Stored dataset items:
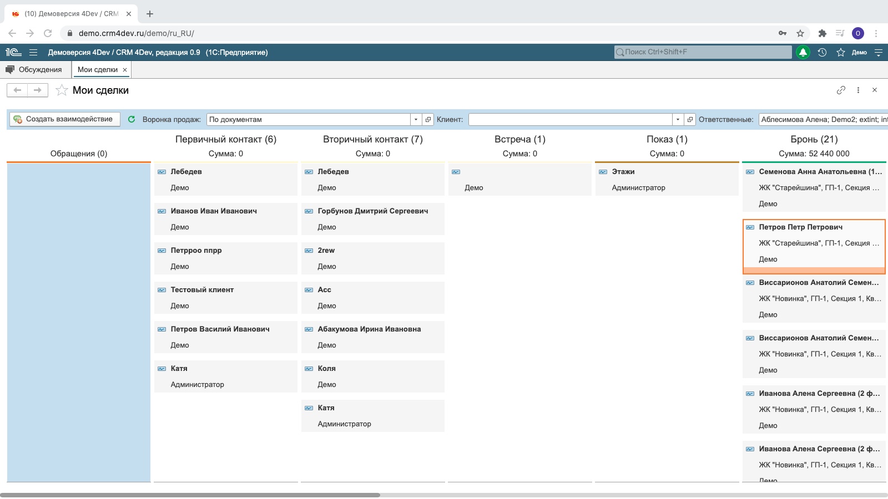Click in the Ответственные filter field
This screenshot has width=888, height=499.
[x=821, y=119]
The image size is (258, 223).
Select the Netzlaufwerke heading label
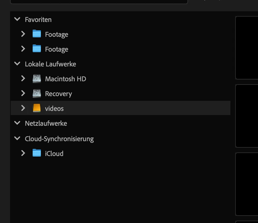[46, 123]
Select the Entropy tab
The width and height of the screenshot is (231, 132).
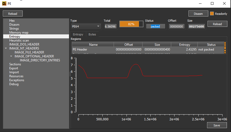[x=78, y=34]
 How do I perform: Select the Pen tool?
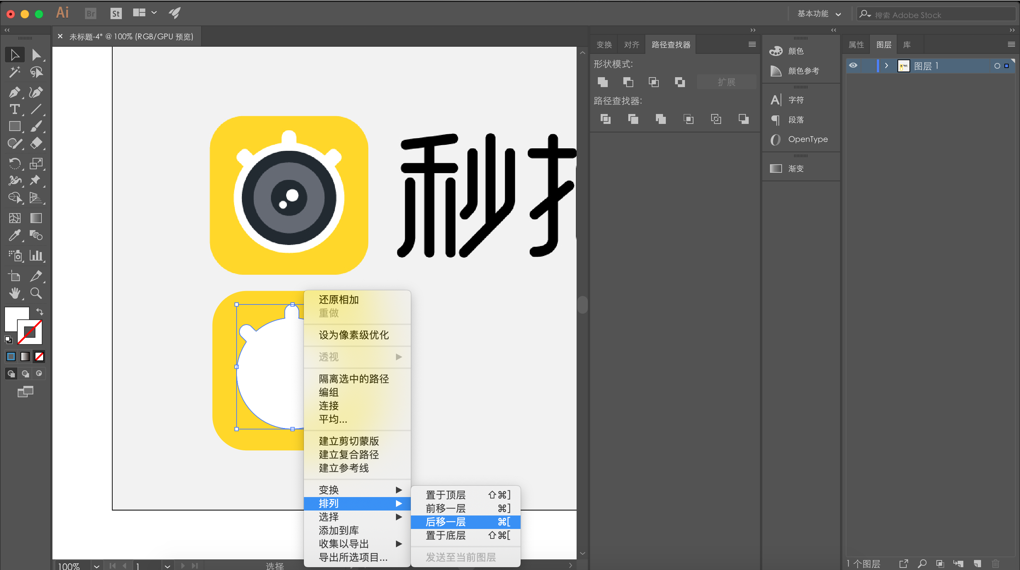point(14,92)
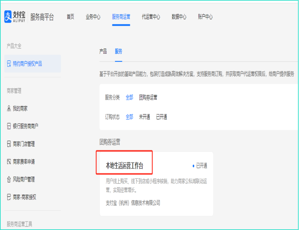Image resolution: width=299 pixels, height=230 pixels.
Task: Select 全部 in 订购状态 filter
Action: 129,117
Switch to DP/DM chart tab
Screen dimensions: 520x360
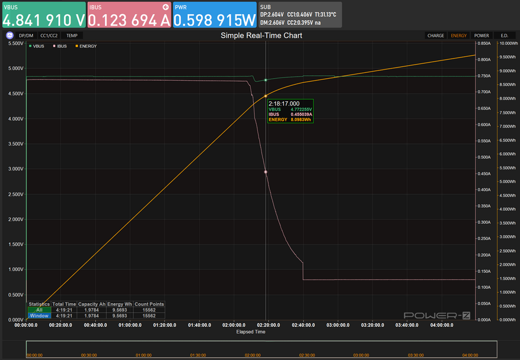click(27, 36)
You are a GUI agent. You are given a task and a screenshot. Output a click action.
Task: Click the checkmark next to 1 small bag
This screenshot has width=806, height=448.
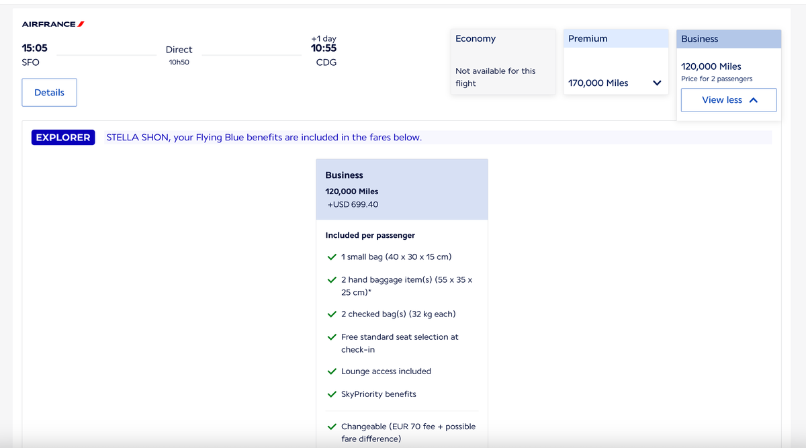tap(332, 257)
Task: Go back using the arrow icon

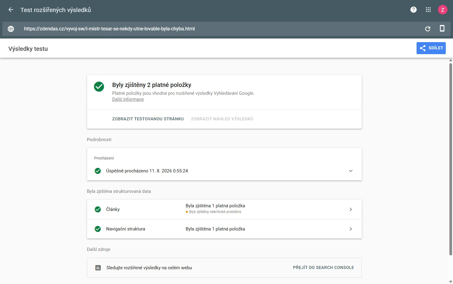Action: tap(11, 10)
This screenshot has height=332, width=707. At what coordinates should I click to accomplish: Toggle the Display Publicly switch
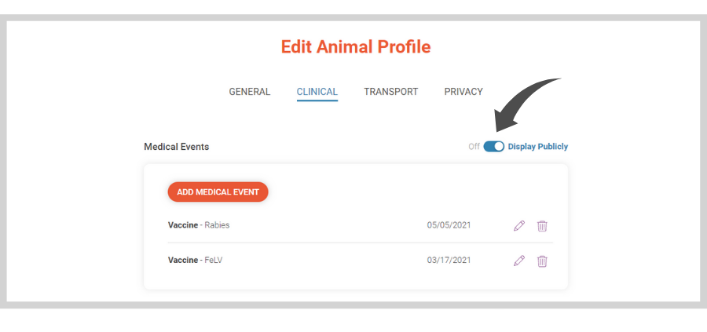494,147
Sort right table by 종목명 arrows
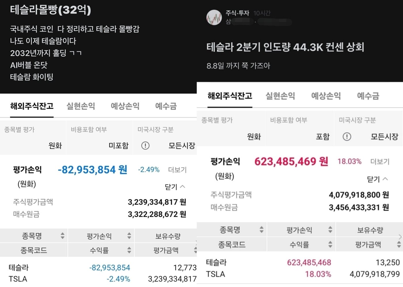Image resolution: width=403 pixels, height=287 pixels. click(261, 230)
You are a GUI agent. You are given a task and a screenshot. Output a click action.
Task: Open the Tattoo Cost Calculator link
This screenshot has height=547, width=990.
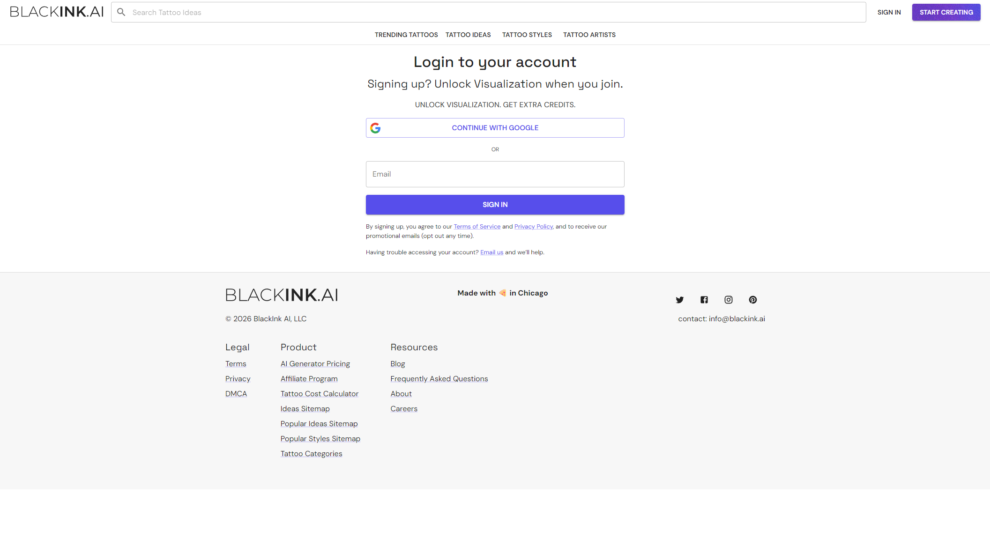point(319,393)
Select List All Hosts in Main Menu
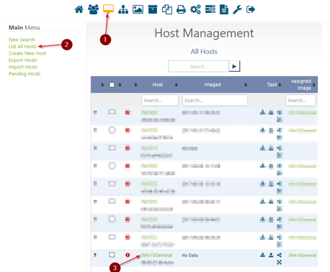This screenshot has width=330, height=272. coord(23,46)
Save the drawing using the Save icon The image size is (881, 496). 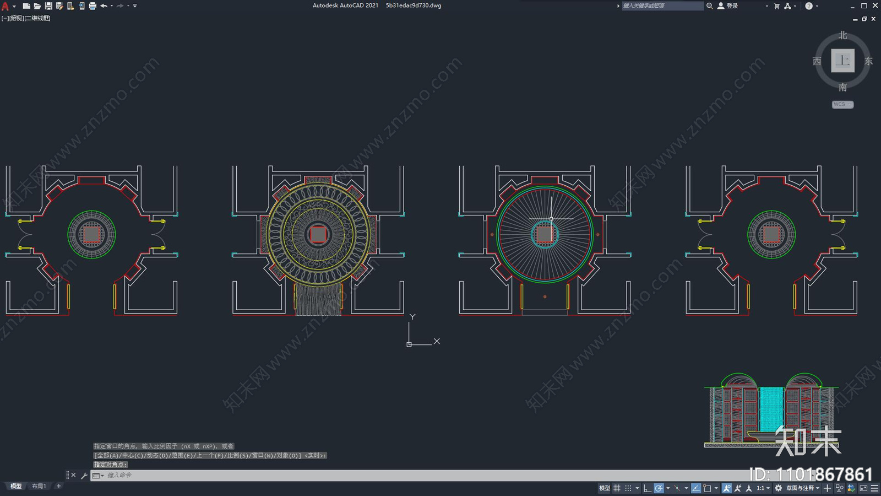[48, 6]
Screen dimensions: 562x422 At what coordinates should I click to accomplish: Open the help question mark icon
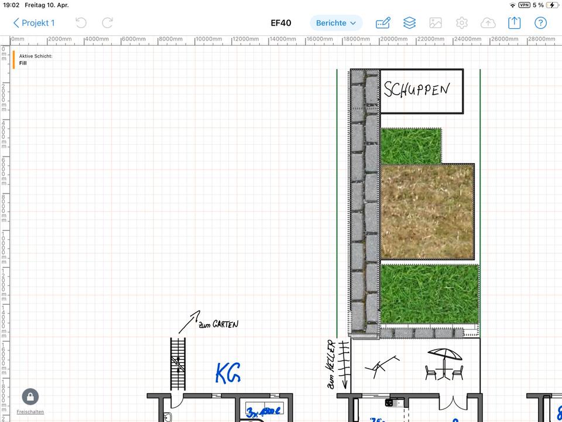(x=540, y=23)
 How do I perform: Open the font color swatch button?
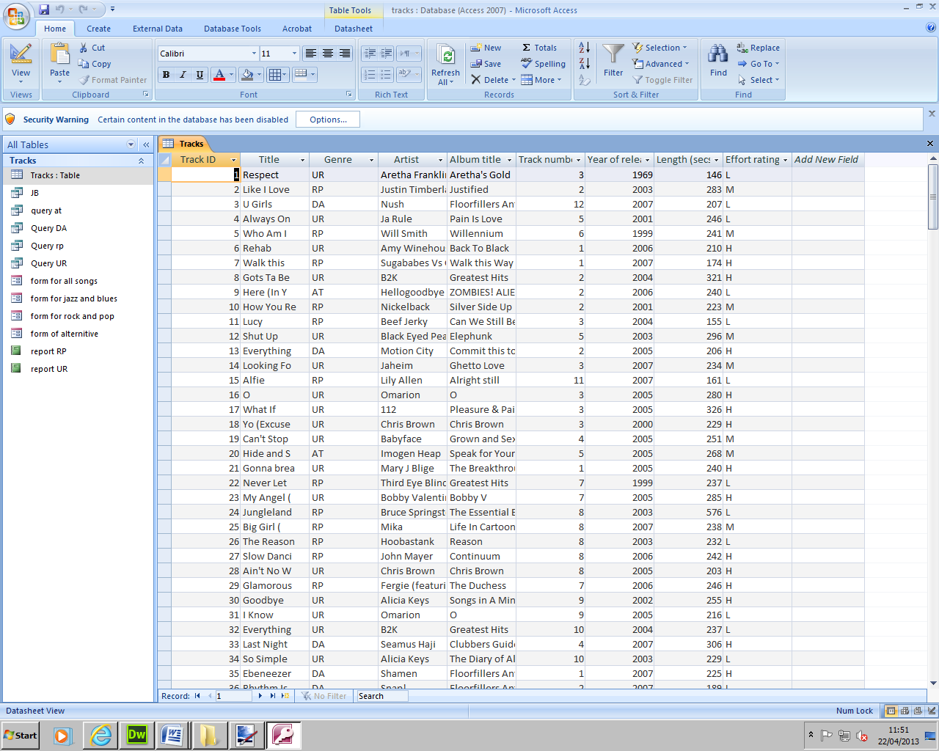click(219, 75)
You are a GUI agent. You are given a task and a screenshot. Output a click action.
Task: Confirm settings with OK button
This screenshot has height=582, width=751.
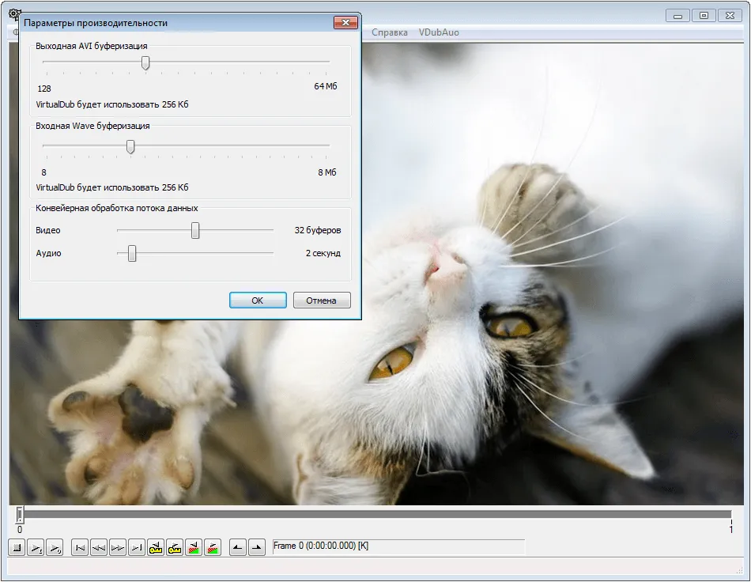(x=258, y=300)

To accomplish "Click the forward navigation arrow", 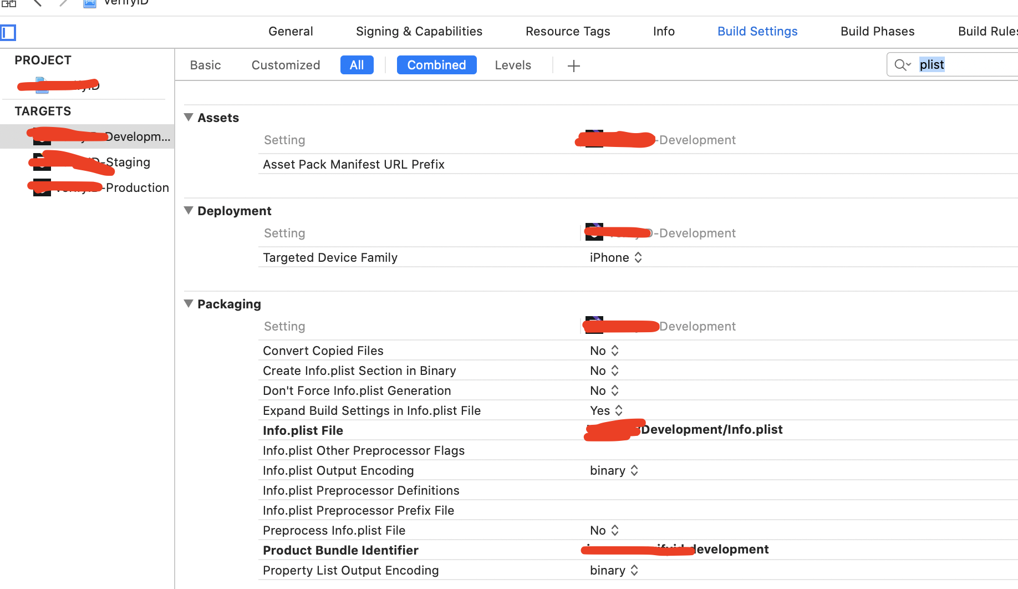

Given exercise: Please lay out the material as a Markdown table with the columns Row and Line, starting at the beginning and ending at the line that contains "point(319,393)", including that line. Skip blank lines and leave the pictures out.

Problem solution:
| Row | Line |
|---|---|
| 1 | Click in the Ответственные filter field |
| 2 | This screenshot has width=888, height=499. |
| 3 | [x=821, y=119] |
| 4 | The image size is (258, 223). |
| 5 | Select the Netzlaufwerke heading label |
| 6 | [46, 123] |
| 7 | Select the Entropy tab |
| 8 | The width and height of the screenshot is (231, 132). |
| 9 | [x=78, y=34] |
| 10 |  How do I perform: Select the Pen tool? |
| 11 | point(14,92) |
| 12 | Image resolution: width=299 pixels, height=230 pixels. |
| 13 | Task: Select 全部 in 订购状态 filter |
| 14 | Action: 129,117 |
| 15 | Switch to DP/DM chart tab |
| 16 | Screen dimensions: 520x360 |
| 17 | click(27, 36) |
| 18 | You are a GUI agent. You are given a task and a screenshot. Output a click action. |
| 19 | Task: Click the checkmark next to 1 small bag |
| 20 | This screenshot has width=806, height=448. |
| 21 | tap(332, 257) |
| 22 | Task: Go back using the arrow icon |
| 23 | Action: tap(11, 10) |
| 24 | This screenshot has height=332, width=707. At what coordinates should I click to accomplish: Toggle the Display Publicly switch |
| 25 | 494,147 |
| 26 | Sort right table by 종목명 arrows |
| 27 | Image resolution: width=403 pixels, height=287 pixels. click(261, 230) |
| 28 | You are a GUI agent. You are given a task and a screenshot. Output a click action. |
| 29 | Task: Open the Tattoo Cost Calculator link |
| 30 | This screenshot has height=547, width=990. |
| 31 | point(319,393) |